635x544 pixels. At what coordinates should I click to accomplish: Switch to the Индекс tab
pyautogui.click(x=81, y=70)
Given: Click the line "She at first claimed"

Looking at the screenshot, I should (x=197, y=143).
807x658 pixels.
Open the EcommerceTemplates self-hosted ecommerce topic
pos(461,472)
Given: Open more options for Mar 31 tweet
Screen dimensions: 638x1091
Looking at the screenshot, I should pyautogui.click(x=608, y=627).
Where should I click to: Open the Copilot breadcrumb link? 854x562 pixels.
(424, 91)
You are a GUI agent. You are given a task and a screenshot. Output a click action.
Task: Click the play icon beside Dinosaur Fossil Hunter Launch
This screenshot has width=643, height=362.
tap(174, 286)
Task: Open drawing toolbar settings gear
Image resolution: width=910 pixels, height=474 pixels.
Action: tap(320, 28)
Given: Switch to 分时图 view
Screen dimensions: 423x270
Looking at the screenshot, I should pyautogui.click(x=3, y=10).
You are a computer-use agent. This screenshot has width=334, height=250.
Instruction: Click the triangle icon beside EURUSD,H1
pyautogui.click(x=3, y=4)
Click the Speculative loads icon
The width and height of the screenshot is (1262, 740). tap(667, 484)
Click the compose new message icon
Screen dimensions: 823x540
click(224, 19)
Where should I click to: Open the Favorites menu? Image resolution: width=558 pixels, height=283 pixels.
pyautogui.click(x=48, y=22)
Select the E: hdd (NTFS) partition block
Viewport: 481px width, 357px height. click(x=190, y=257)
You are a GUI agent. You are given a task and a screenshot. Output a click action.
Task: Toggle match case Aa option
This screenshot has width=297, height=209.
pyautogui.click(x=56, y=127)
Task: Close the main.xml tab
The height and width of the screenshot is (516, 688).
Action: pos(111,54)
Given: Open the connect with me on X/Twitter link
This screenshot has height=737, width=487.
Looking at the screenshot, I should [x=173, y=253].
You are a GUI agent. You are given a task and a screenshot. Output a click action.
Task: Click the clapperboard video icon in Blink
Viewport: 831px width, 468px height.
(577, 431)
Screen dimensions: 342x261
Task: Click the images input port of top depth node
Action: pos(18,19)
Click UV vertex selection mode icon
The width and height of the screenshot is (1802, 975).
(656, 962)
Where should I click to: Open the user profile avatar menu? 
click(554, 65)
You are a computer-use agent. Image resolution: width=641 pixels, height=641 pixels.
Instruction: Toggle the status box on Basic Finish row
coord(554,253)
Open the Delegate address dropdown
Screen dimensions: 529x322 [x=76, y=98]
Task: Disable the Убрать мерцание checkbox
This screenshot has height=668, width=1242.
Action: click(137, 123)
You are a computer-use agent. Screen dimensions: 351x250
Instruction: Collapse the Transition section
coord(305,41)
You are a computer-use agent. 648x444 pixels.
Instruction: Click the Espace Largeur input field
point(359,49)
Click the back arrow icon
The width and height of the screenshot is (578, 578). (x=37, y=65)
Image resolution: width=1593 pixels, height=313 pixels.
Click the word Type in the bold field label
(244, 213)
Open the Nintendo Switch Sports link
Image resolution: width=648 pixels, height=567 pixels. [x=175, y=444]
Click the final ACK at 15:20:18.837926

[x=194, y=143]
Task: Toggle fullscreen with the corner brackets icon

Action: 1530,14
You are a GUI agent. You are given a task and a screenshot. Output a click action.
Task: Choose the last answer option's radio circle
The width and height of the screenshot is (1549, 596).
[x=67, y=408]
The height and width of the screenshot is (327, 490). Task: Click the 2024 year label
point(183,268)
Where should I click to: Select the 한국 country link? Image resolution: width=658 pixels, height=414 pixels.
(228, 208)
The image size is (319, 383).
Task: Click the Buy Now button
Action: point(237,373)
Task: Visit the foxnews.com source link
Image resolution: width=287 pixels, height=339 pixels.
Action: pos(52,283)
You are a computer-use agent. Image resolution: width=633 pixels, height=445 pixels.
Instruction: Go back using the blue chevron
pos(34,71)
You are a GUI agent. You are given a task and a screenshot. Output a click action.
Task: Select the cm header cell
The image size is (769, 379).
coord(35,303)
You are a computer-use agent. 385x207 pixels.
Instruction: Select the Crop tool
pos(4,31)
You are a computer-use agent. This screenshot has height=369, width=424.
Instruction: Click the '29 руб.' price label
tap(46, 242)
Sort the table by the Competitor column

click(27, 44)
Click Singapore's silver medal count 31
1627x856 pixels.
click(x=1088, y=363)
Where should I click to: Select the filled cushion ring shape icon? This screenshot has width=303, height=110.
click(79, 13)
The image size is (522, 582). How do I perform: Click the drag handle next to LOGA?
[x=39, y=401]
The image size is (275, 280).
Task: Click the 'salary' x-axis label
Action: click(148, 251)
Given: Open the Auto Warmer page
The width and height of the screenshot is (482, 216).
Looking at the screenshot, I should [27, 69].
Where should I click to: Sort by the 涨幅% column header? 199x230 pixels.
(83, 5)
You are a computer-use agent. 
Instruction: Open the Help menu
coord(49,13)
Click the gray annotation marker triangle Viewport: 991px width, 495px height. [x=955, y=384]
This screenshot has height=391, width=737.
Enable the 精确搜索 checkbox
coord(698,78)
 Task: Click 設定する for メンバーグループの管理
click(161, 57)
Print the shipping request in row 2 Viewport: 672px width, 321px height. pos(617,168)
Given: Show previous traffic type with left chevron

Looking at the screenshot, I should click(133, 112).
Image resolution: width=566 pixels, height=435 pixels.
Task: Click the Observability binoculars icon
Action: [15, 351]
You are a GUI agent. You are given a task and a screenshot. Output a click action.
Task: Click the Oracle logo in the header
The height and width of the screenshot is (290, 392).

##############################

From the listing above, return every line that contains the word "computer".

You are a computer-use agent. This screenshot has width=334, height=250.
You are a computer-use agent. Image resolution: width=641 pixels, height=641 pixels.
You are a computer-use agent. Screen dimensions: 351x250
You are a computer-use agent. 648x444 pixels.
You are a computer-use agent. Image resolution: width=633 pixels, height=445 pixels.
You are a computer-use agent. 385x207 pixels.
You are a computer-use agent. This screenshot has height=369, width=424.
You are a computer-use agent. 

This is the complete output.